The HEAL Cities Campaign developed two key resources:
the Complete Parks Playbook, a toolkit that
contains sample policies, and “Local Agency Strategies for
Funding the Development and Maintenance of Parks and Recreation
Facilities in California,” a white paper that provides resources
for funding park development, maintenance and recreational
programming. (Find these resources at www.healcitiescampaign.org
Colton and Placentia Engage Residents on Parks Issues
The cities of Colton and Placentia are working closely with the HEAL Cities Campaign to implement complete parks systems in neighborhoods lacking access to physical activity opportunities. Leaders and staff of the cities’ Community Services departments are leading year-long processes to engage residents and develop and implement policies to boost park infrastructure and recreational programming. Kaiser Permanente and The California Wellness Foundation are providing funding to support this work.
In November 2016, Colton and Placentia community services staff conducted local complete parks advocacy workshops with community members in partnership with the HEAL Cities Campaign and Kounkuey Design Initiative, a nonprofit design and community development organization. Most of the workshop participants live in low-income neighborhoods and speak predominantly Spanish. To boost participation, the workshops provided translation services, food, refreshments and child care.

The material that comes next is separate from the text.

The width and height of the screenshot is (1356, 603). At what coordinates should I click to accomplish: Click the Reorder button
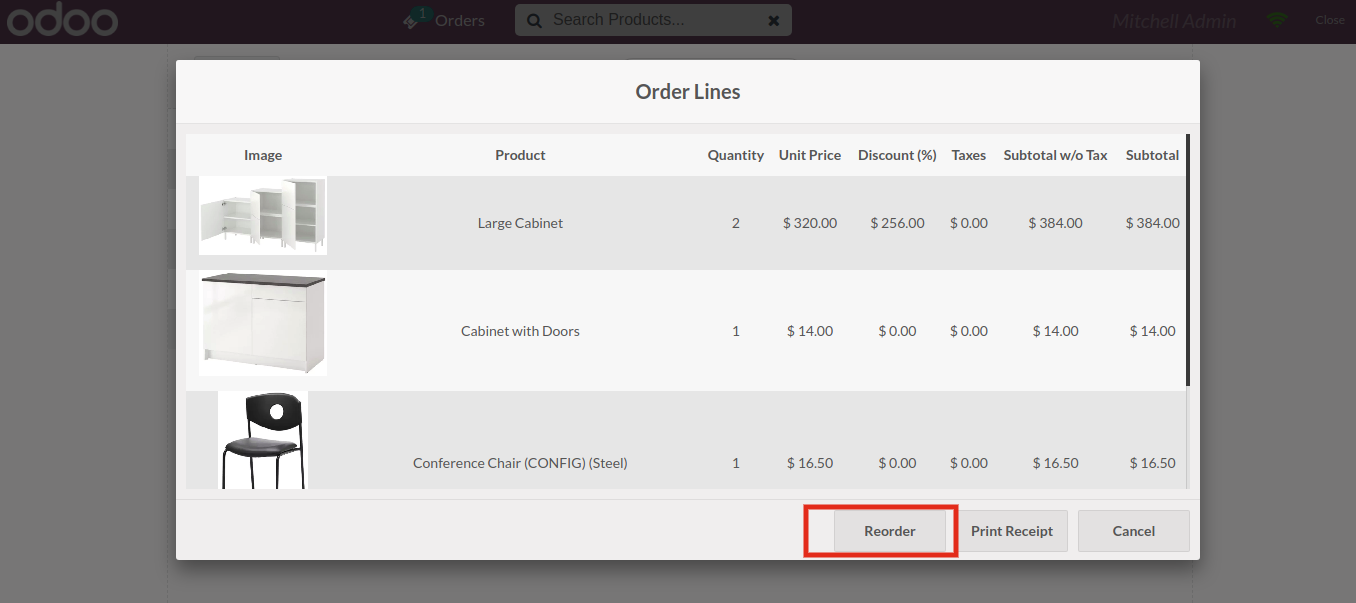pyautogui.click(x=889, y=531)
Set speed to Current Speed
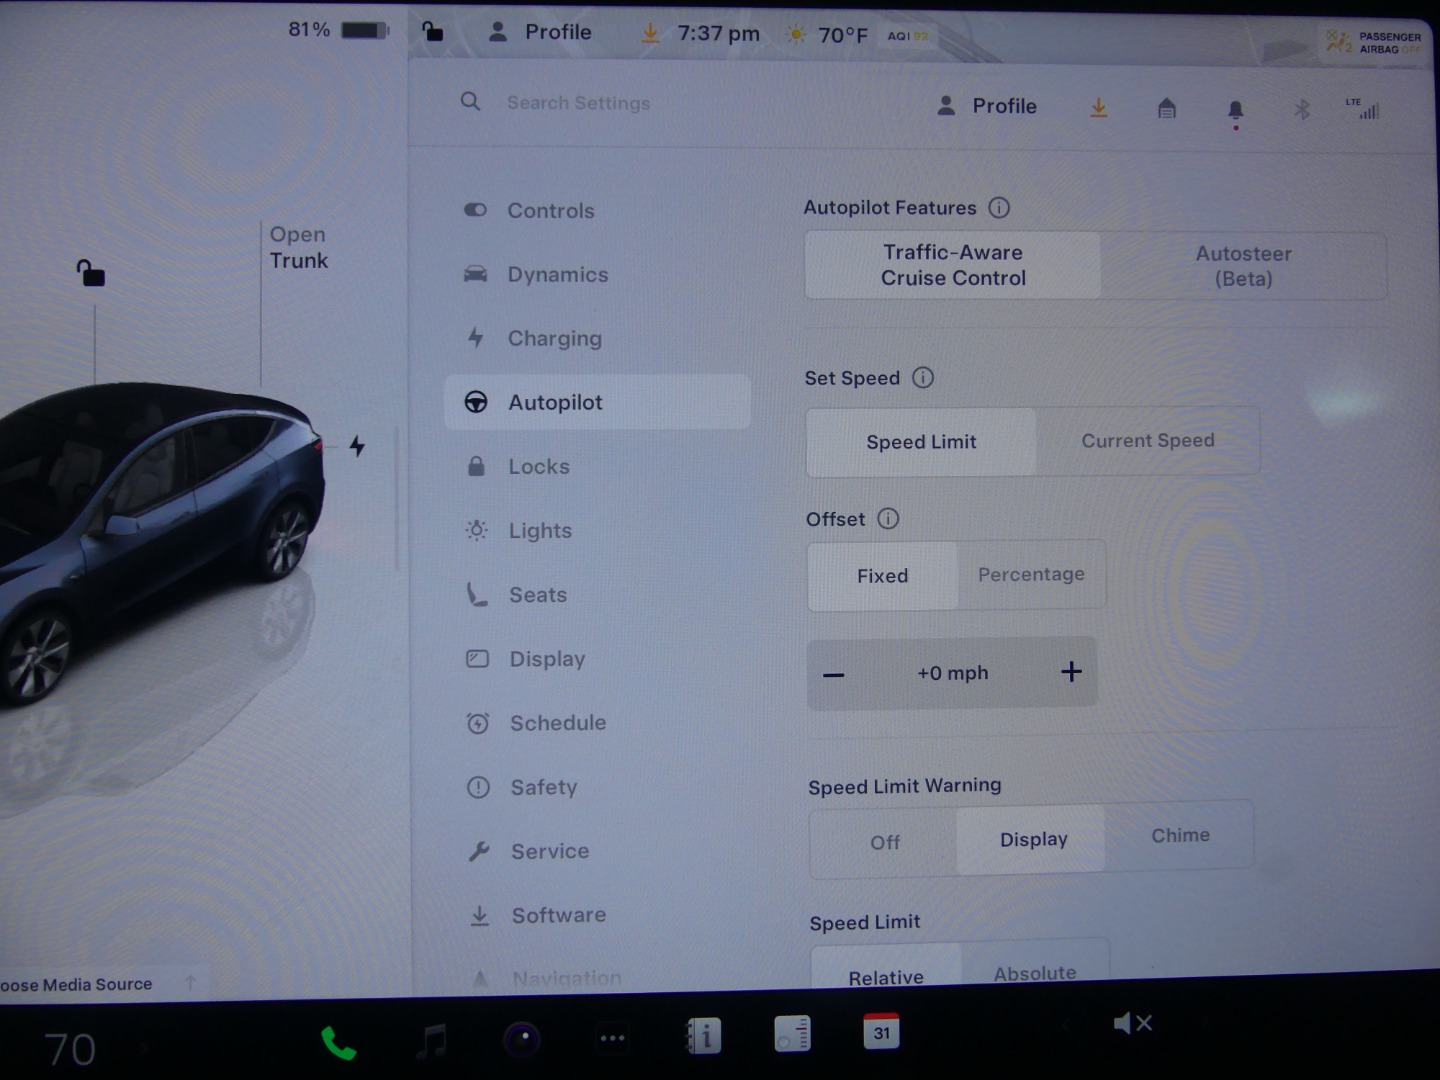This screenshot has width=1440, height=1080. (1147, 441)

The workshops used hands-on activities to help residents identify:
- The most popular parks in their community;
- Neighborhoods that need additional park facilities;
- Safe, well-maintained parks and those needing maintenance and safety measures;
- The types of safety measures that will work best for the community and the city;
- Routes to parks that need improvements to make walking and biking safer; and
- Park recreational programming and amenities that can be added or improved.
Participants discussed how best to elicit resident feedback on park design, maintenance and programming. The next round of workshops with residents and staff will address the issues identified in the November 2016 workshops by developing policy recommendations, which will be compiled and shared with city staff and residents in June 2017.
In partnership with the Institute for Local Government, the HEAL Cities Campaign will also conduct resident workshops in 2017 in the City of Merced to assess community needs and identify policy and park priorities with the help of city staff. Ultimately, residents will present the findings and suggest policy solutions at parks commission and city council meetings.
Model Resolution for Complete Parks System
In addition to the Complete Parks Playbook and
white paper, the HEAL Cities Campaign offers a Complete Parks
System Resolution that cities can use to create a roadmap for
improving their parks systems. The City of Lynwood adopted a Safe
and Healthy Parks Resolution last year after compiling resident
concerns and priorities.
Put the HEAL Cities Campaign to Work for Your City
The HEAL Cities Campaign staff is available to talk with cities about its complete parks systems program and provide assistance in identifying and creating policy priorities. For more information, visit www.HEALCitiesCampaign.org or contact Kanat Tibet, director, HEAL Cities Campaign; phone: (916) 213-6380; email: kt@PHAdvocates.org.
About the HEAL Cities Campaign
A 2006 League Annual Conference Resolution calling for resources dedicated to helping cities address the childhood obesity epidemic was the catalyst for the Healthy Eating Active Living (HEAL) Cities Campaign. The League and the California Center for Public Health Advocacy (now known as Public Health Advocates) partnered to create the HEAL Cities Campaign in 2007. Kaiser Permanente has supported the campaign since 2008, and Public Health Advocates acts as the campaign’s parent organization. California’s campaign has spurred state municipal leagues in Colorado, Oregon, Maryland and Virginia to launch their own HEAL Cities and Towns Campaigns with support from Kaiser Permanente.